Un aval politique quasi unanime pour un chantier structurant
Le projet de bus à haut niveau de service (BHNS) de Limoges a franchi une étape décisive lors du conseil communautaire du 29 juin 2026. Présentée comme une opération d’ampleur, cette initiative a été approuvée à une très large majorité, un seul vote s’y étant opposé, celui d’Albain Freychet (Rassemblement national). Au-delà d’un simple dossier de transport, l’exécutif communautaire assume un cap qui touche à la transformation de l’espace public et à l’adaptation de la ville aux enjeux climatiques.
« Ce projet a été construit d’abord sur une volonté d’améliorer le transport. Il s’est transformé en projet d’embellissement de la ville et d’adaptation de la ville au changement climatique. »
Ces mots de Vincent Jalby, vice-président (Modem) de Limoges Métropole en charge des mobilités et du projet Moovéo, traduisent l’ambition affichée : faire du BHNS un levier pour rendre la ville plus lisible, plus respirable et mieux connectée.
Un chantier pensé sur la durée, des premières études à l’horizon 2030
L’idée de doter Limoges de deux lignes de BHNS remonte à 2016. Une décennie de conception et de concertation a permis d’aboutir au vote de ce printemps. Prochaine étape : une déclaration d’utilité publique (DUP) attendue, a priori, en septembre 2026. Ce jalon conditionne le lancement effectif des travaux et encadre de nouvelles phases de dialogue avec les riverains et les commerçants.
La mise en service est visée pour la fin de l’année 2030. Entre-temps, l’agglomération prévoit d’articuler les interventions sur la voirie avec d’autres chantiers structurants afin de limiter les nuisances et de mutualiser les coûts lorsque cela est possible.
Au-delà des bus : une requalification complète des espaces publics
Le BHNS ne se résume pas à des voies réservées.
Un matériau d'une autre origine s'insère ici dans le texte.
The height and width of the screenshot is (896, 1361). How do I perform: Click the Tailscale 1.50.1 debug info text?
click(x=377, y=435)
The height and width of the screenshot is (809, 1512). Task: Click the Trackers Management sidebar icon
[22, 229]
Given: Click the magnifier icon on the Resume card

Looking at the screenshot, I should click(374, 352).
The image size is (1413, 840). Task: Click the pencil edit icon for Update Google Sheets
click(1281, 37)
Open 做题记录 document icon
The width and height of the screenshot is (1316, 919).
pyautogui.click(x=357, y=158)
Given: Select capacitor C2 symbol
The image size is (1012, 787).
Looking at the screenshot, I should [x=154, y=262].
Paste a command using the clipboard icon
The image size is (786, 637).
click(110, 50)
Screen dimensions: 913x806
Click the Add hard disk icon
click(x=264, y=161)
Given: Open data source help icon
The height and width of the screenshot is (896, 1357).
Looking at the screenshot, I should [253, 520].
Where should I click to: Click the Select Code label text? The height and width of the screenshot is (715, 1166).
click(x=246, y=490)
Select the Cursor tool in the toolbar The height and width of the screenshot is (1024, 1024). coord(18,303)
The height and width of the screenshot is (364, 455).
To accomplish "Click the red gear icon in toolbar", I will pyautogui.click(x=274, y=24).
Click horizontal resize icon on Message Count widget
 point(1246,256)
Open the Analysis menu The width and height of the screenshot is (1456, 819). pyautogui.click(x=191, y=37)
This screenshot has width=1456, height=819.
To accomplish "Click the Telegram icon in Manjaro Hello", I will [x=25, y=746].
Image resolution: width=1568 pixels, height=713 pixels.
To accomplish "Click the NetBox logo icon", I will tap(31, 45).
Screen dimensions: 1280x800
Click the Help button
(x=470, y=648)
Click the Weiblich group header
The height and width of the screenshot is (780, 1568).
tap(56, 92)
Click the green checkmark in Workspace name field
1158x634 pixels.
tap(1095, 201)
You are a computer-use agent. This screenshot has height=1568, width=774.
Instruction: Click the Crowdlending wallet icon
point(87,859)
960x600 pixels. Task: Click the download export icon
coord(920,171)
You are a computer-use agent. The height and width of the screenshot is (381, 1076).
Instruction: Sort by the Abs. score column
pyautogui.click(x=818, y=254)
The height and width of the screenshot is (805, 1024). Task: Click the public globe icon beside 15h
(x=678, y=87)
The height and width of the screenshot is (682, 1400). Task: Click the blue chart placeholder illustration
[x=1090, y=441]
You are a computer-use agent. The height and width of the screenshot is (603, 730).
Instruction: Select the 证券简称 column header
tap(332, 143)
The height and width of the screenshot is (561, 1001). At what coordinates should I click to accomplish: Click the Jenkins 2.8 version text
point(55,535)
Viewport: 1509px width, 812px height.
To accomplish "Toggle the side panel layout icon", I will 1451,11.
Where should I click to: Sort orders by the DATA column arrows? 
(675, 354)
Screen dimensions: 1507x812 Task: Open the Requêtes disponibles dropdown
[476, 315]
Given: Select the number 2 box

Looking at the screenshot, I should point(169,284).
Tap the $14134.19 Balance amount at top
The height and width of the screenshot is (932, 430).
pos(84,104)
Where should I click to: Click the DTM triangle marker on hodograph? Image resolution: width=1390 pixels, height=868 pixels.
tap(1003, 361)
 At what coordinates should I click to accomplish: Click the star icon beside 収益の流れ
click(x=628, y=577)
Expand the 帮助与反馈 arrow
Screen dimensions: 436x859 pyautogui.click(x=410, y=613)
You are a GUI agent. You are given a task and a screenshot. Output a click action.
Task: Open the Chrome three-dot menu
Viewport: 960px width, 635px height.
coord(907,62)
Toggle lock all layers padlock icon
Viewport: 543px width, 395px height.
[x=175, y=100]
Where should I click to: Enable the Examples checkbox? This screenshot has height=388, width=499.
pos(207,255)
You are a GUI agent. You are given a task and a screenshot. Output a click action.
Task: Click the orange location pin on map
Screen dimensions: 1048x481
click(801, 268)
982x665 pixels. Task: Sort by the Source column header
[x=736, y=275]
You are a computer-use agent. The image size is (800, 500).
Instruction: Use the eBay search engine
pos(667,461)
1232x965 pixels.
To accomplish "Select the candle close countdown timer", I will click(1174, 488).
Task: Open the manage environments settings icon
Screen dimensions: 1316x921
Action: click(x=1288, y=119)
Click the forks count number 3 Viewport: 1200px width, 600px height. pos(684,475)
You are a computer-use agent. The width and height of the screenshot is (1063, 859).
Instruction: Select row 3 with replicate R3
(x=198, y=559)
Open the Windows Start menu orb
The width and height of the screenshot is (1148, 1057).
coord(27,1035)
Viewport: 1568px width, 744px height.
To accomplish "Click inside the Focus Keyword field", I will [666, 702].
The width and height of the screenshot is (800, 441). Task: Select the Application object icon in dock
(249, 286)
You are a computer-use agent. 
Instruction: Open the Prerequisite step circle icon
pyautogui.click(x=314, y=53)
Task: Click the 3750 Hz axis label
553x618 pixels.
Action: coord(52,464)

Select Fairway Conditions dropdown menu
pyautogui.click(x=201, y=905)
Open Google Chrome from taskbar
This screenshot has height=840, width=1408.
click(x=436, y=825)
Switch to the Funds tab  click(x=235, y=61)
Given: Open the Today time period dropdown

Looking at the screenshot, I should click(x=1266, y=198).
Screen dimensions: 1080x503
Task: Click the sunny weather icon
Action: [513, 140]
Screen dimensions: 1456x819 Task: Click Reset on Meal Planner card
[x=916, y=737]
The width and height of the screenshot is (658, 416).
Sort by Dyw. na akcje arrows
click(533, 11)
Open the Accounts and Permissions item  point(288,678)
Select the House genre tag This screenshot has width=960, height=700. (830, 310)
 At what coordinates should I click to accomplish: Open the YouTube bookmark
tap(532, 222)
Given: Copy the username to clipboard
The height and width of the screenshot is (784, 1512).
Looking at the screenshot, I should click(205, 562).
Le programme englobe :
- la création de voies dédiées aux bus et la réorganisation des carrefours ;
- la rénovation des réseaux d’eau là où c’est nécessaire ;
- l’aménagement de places publiques et d’itinéraires cyclables ;
- la réalisation de parkings pour désengorger le centre-ville.
Sur l’ensemble du tracé, plus de 1 000 arbres doivent être plantés. L’objectif assumé est d’atténuer l’effet de minéralité de certains secteurs et de conforter des cheminements ombragés, gages de confort en période de chaleur.
Un budget sous contrainte et des attentes en financement
Le coût prévisionnel de l’opération est estimé à 180 millions d’euros. Dans un contexte où la collectivité souligne des marges financières limitées, la vigilance portera sur l’allotissement des marchés, le phasage des travaux et le calibrage des prestations annexes. S’ajoute la question, sensible, du niveau d’aides publiques mobilisables, dans un climat où les collectivités observent une évolution des concours financiers de l’État.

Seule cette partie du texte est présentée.